Collected data:
↓↓↓
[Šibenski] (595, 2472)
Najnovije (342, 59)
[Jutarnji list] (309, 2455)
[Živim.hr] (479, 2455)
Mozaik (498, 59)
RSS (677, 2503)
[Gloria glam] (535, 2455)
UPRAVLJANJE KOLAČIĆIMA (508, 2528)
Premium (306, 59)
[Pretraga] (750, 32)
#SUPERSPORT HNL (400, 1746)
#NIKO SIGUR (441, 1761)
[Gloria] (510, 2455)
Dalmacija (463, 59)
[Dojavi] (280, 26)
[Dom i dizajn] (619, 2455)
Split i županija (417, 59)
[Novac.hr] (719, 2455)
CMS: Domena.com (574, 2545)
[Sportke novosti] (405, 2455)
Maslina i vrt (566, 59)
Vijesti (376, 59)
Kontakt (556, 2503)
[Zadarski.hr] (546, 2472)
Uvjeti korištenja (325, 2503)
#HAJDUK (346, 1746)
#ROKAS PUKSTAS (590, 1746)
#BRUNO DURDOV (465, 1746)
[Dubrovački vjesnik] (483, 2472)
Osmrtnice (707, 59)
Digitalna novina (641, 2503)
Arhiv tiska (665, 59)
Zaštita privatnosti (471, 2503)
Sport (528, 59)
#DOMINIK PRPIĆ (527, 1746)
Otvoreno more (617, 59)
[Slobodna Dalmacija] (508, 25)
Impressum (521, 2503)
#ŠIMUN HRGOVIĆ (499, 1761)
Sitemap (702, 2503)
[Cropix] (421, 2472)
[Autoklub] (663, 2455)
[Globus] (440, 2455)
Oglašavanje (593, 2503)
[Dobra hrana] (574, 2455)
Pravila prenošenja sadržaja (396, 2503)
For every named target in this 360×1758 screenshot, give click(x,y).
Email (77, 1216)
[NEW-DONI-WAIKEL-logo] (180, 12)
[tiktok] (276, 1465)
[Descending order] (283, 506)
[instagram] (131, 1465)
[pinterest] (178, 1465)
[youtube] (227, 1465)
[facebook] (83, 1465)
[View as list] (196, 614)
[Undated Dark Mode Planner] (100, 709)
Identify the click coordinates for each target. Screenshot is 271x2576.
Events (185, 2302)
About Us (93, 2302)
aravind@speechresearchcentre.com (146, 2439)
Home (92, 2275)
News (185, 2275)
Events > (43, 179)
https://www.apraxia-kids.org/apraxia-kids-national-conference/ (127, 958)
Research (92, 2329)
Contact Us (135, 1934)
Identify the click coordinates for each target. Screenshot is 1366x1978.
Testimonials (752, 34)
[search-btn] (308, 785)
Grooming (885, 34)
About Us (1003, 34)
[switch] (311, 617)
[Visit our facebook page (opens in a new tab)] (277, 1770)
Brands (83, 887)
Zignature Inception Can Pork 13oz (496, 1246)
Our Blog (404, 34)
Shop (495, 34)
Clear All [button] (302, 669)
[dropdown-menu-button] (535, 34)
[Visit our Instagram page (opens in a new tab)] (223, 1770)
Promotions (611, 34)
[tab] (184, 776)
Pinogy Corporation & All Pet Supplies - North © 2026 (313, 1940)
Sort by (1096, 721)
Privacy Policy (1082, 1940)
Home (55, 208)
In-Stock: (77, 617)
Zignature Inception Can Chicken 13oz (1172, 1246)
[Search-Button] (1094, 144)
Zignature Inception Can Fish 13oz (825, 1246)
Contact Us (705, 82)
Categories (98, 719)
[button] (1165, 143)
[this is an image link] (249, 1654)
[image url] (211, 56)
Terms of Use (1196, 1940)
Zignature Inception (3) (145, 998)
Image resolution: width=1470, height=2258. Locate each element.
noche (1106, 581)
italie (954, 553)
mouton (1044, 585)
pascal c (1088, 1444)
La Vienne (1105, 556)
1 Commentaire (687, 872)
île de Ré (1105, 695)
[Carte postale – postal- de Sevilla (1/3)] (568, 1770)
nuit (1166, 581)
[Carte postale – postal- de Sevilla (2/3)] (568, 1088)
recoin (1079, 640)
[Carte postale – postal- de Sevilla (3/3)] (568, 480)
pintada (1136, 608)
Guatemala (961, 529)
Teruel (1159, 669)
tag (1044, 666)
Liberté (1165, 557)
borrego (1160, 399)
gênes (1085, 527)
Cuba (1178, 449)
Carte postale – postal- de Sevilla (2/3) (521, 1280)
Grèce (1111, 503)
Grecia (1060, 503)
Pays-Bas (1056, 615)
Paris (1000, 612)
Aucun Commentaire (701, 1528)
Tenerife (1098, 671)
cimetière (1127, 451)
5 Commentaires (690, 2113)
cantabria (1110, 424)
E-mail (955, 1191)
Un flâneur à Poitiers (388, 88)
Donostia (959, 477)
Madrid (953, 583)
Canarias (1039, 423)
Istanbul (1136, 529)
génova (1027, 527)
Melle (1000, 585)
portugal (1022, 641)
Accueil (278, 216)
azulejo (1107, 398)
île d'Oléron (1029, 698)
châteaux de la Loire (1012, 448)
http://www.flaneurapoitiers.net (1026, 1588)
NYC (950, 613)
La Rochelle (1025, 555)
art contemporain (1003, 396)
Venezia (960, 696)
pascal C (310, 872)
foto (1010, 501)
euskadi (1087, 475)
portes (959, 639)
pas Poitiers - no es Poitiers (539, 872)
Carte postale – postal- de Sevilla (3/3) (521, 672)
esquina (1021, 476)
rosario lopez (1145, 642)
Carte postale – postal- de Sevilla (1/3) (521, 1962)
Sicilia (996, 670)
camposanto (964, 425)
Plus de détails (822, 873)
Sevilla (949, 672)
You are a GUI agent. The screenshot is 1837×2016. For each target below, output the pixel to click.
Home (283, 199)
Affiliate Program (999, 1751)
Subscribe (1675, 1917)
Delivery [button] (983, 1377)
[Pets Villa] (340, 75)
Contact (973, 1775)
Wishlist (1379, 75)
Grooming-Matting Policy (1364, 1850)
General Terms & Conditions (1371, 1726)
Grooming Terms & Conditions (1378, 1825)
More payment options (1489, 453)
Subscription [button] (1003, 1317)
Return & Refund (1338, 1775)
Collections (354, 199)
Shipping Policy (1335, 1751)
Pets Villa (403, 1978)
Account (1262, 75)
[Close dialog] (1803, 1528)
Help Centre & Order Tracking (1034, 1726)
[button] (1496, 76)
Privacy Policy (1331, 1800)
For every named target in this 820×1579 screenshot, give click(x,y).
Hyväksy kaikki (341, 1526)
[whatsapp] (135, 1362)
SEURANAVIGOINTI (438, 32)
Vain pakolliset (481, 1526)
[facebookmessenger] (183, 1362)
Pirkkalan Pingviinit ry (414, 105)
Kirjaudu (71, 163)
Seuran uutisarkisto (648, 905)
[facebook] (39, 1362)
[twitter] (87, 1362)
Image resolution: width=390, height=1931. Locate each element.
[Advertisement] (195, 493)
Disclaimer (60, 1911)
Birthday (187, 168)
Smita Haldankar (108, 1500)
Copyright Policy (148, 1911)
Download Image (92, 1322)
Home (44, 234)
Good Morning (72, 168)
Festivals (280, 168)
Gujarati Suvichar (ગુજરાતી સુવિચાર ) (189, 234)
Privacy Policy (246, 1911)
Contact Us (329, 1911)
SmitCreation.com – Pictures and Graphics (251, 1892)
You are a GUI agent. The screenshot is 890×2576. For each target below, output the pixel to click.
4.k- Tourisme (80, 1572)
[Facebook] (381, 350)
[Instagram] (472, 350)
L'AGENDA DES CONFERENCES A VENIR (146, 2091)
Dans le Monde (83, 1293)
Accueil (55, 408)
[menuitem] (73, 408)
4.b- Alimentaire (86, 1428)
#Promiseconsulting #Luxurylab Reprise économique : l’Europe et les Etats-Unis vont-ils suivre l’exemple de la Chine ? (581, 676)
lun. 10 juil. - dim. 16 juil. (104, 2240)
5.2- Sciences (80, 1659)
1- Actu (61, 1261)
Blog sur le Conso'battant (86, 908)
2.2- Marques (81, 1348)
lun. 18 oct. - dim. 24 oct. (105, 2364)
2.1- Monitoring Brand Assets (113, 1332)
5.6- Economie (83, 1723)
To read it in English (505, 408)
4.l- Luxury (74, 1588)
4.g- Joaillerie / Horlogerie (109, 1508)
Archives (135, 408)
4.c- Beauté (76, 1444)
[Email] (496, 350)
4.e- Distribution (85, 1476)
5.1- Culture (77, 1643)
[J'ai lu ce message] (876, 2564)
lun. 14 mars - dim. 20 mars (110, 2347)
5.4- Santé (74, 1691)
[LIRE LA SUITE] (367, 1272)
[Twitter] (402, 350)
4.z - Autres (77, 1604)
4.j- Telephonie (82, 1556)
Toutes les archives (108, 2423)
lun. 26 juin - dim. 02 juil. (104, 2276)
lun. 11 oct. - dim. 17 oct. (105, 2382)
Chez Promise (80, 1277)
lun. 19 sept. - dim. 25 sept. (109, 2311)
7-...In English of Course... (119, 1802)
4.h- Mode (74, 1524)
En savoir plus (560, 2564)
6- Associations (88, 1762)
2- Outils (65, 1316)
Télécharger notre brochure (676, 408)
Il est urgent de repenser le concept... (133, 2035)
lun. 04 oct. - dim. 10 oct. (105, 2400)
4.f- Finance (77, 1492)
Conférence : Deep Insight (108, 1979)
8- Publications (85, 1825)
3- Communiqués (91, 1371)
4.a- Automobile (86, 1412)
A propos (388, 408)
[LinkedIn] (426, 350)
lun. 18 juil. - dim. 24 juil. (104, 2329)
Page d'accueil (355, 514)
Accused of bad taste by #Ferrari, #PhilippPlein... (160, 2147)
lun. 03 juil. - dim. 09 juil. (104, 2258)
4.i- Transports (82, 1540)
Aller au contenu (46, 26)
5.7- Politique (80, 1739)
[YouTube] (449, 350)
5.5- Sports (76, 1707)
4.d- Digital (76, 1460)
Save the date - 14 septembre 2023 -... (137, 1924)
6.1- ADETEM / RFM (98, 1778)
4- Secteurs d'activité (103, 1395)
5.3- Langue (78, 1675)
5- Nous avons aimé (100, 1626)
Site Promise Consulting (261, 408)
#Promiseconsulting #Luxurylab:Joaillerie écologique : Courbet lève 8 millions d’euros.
↑↑↑
Your instructions:
Whenever a line of the records holds the string "pixel", pick it out and copy it.

Result of the task:
You are a GUI agent. The screenshot is 1837×2016. For each target below, output the pixel to click.
You are a GUI agent. The screenshot is 890×2576. For each target below, output the pixel to click.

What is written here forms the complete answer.